The post-PSDS world is not a funding cliff. It is a design test. If cheap capital is no longer the lever, the lever becomes the system itself — whether we can structure it so decarbonisation becomes inevitable, not miraculous.
Here’s the grown-up, actually-doable path forward:
If your solution only works when electricity is cheap, it isn’t a solution, it’s a stunt. Design for volatility, not fantasy, so the economics hold even when markets misbehave.
Single-building retrofits fail because the physics is lonely. Link loads, share assets and let the system do the heavy lifting, that’s when costs fall and reliability climbs.
Cold homes ripple through every system we depend on: health, housing, education, social care, local government, employers and the wider economy. Add these costs to the equation and the smartest investment suddenly becomes the most humane one.
Every estate leaks heat, stores heat and wastes heat. Map it, match it, move it. Most of the opportunity is already on site, hidden only by outdated assumptions and accounting.
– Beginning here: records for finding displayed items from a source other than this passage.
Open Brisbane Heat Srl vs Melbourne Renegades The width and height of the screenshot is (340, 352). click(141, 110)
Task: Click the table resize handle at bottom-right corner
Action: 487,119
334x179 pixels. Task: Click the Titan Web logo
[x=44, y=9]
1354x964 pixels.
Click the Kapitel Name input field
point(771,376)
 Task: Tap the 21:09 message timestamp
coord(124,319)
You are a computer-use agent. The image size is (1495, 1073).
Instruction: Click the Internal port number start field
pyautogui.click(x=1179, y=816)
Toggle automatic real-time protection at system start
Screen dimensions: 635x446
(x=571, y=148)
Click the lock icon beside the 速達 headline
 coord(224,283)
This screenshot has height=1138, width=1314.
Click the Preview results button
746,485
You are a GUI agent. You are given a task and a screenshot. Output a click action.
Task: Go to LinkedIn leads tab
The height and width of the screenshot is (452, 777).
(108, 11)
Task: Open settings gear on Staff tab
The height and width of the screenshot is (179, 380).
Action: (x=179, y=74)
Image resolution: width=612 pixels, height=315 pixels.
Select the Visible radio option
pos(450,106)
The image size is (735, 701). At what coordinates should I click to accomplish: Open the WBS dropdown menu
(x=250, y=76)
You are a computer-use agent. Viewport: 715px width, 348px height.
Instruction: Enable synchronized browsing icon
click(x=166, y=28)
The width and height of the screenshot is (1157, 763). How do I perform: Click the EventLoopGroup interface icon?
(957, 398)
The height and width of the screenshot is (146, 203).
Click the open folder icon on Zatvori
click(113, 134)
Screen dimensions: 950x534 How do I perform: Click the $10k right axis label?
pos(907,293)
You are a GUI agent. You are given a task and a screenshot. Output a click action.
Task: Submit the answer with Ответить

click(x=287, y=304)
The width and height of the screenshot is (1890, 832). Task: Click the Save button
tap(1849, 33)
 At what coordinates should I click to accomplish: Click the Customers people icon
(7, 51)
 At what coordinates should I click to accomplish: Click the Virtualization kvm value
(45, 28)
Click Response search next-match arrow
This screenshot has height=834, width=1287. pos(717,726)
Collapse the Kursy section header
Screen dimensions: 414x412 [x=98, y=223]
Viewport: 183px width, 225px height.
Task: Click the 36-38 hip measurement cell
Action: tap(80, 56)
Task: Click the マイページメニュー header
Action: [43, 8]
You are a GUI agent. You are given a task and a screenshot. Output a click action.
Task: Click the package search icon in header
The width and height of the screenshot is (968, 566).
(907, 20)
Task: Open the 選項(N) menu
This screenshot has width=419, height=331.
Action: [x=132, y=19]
The post-grant era: designing heat that works for life
We don’t need a miracle. We just need to stop designing heat as though one is required.
Decarbonisation will not be built on grants. It will be built on:
- strategy that understands people
- engineering that understands buildings
- economics that understands reality
- systems that understand each other
That is how Britain builds a low-carbon future that survives politics, budgets, winters and whatever else reality throws at it. A future that finally treats heat not as a cost to minimise but as the essential part of life it is.